[EXTRACTO DE PÁGINA]

El Gobierno de Cuba acusó este jueves al secretario de Estado de los Estados Unidos, Marco Rubio, de «reforzar aún más» el cerco económico y energético contra Cuba con «mentiras usuales y vulgares».
Así reaccionó el ministro de Relaciones Exteriores, Bruno Rodríguez, tras la sanción aplicada por EE. UU. a la empresa estatal Unión Cuba-Petróleo (Cupet), dedicada a la extracción, refinamiento y producción de crudo, que, según Washington, incluye activos clave que fueron «expropiados ilegalmente a propietarios estadounidenses».
En un mensaje en las redes sociales, Rodríguez denunció que «el Secretario de Estado del régimen estadounidense, por ambiciones de conquista, aspiraciones presidenciales y sentimientos vengativos de la claque elitista que impulsó su carrera política, ahora refuerza aún más el cerco económico y energético contra Cuba«.
Para justificarlo, no acude a excusas preparadas por su Departamento de Estado, sino a mentiras usuales y vulgares, de lo más agresivo, inculto y rabioso entre los enemigos de Cuba«, añadió el jefe de la diplomacia cubana.

[/EXTRACTO DE PÁGINA]

__TAREAS POR REALIZAR__.
[A] Indica si cada afirmación concuerda con el texto sobre la sanción a Cupet. Responde sí o no y cita las palabras del texto que lo deciden. (i) Cupet se dedica a la extracción, refinamiento y producción de crudo. (ii) Rodríguez dio a conocer su reacción en una conferencia de prensa. (iii) Según Washington, los activos clave de Cupet se adquirieron legalmente a propietarios estadounidenses.
[B] Continúa el texto sobre la sanción a Cupet a partir de su última oración.

[DATOS DE ORIGEN]

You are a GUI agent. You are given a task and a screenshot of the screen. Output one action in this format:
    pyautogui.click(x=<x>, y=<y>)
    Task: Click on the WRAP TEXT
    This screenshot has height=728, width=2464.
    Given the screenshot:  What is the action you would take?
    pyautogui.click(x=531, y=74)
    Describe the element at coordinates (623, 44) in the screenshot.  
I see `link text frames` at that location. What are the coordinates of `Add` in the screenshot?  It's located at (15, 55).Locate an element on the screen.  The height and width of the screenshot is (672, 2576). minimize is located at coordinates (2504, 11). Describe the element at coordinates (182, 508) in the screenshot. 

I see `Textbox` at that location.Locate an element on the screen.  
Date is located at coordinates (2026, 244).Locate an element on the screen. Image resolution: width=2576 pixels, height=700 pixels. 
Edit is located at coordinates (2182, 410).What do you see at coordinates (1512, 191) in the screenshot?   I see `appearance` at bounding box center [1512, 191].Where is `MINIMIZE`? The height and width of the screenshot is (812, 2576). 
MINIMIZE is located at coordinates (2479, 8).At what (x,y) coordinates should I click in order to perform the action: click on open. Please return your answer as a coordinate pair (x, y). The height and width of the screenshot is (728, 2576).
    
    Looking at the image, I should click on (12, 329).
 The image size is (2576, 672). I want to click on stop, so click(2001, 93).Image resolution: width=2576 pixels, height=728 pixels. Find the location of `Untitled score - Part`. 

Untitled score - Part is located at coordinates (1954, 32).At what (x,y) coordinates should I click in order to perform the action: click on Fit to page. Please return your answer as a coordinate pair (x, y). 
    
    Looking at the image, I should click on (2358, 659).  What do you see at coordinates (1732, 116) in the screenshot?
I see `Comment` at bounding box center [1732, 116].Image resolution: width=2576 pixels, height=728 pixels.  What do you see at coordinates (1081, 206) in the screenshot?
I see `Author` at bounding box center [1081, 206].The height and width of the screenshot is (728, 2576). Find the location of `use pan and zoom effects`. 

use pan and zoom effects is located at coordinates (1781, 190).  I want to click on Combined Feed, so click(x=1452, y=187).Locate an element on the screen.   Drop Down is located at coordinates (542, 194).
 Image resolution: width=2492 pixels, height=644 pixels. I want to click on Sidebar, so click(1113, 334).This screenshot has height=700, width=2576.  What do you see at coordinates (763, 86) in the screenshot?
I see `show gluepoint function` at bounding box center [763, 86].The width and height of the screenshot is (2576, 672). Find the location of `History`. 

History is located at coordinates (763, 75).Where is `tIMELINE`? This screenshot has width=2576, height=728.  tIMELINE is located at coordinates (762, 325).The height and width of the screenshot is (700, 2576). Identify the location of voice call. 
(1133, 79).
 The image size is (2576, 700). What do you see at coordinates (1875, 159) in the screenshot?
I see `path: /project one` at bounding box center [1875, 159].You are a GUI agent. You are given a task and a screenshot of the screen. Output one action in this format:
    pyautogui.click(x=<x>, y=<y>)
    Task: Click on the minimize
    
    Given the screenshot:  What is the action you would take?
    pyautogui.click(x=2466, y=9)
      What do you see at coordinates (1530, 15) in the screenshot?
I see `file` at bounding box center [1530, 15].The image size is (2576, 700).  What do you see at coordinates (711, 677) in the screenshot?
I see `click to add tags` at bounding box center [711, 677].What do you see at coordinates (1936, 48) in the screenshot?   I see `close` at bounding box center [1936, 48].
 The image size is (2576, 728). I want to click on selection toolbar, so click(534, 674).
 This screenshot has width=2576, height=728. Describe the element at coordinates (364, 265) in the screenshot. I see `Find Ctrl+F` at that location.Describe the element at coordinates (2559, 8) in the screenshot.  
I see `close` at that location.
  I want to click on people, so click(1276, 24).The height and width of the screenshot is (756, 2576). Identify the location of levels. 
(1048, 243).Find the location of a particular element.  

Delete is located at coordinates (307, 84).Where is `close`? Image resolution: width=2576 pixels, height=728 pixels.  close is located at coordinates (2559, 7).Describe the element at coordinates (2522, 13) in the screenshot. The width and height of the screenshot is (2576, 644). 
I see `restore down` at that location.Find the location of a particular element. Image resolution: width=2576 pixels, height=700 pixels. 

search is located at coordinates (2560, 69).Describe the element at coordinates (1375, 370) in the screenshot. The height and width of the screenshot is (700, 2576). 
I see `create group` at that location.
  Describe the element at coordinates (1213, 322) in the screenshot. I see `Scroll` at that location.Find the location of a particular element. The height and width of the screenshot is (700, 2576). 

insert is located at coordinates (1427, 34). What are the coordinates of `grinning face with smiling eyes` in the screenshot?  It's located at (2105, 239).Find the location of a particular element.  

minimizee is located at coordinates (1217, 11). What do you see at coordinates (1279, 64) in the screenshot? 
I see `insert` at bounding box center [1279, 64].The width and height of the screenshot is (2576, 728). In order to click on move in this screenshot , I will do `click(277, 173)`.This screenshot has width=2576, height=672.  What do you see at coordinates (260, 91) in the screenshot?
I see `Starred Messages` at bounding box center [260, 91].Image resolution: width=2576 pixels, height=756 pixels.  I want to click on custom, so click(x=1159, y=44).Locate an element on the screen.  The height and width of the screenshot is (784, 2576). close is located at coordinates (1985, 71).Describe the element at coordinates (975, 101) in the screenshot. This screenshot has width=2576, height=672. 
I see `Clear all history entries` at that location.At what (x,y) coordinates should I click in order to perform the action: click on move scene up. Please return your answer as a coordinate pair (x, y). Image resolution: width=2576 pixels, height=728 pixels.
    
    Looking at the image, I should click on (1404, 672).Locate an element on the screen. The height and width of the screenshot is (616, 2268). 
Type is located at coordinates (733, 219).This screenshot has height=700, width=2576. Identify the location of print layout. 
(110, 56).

[/DATOS DE ORIGEN]

__RESPUESTAS__.
[A]
(i) Sí: «dedicada a la extracción, refinamiento y producción de crudo».
(ii) No: «En un mensaje en las redes sociales».
(iii) No: «expropiados ilegalmente a propietarios estadounidenses».

[B]
Previamente, el viceprimer ministro y responsable de la cartera de Comercio Exterior e Inversión Extranjera, Oscar Pérez-Oliva, afirmó que «con la sanción que aplica hoy contra la empresa Cupet, la administración estadounidense profundiza el cerco energético y, con ello, el genocidio que comete contra el pueblo cubano».
Cupet fue incluida este jueves en la lista de OFAC (Oficina de Control de Activos Extranjeros de EE. UU.) del Departamento del Tesoro, que engrosa la relación de entidades gubernamentales y cargos cubanos sancionados, incluido su presidente, Miguel Díaz-Canel.
Rubio declaró al respecto que «al igual que todos los recursos de la isla, la energía ha sido utilizada durante mucho tiempo por el gobierno comunista de Cuba como un arma, tanto para la represión como para alimentar la cleptocracia del régimen en beneficio propio».
Además, dijo que «los líderes comunistas de Cuba han desviado recursos energéticos para enriquecerse» al revender barriles, acaparar suministros para las fuerzas militares, de inteligencia y represivas.
La compañía gubernamental Cupet es propietaria de unos terrenos donde se encuentran instalaciones para almacenar combustibles que la firma Vanguard Energy, basada en Coral Gables (Florida), tenía la intención de arrendar para exportar crudo a la isla, según reportaron el miércoles medios estadounidenses como Bloomberg y el Miami Herald.
Además, refirieron que Vanguard Energy estaba en negociaciones «avanzadas» para enviar 100.000 barriles de gasolina y 150.000 de diésel a Cuba «cada mes o 40 días», lo que permitiría cubrir 11 días de demanda.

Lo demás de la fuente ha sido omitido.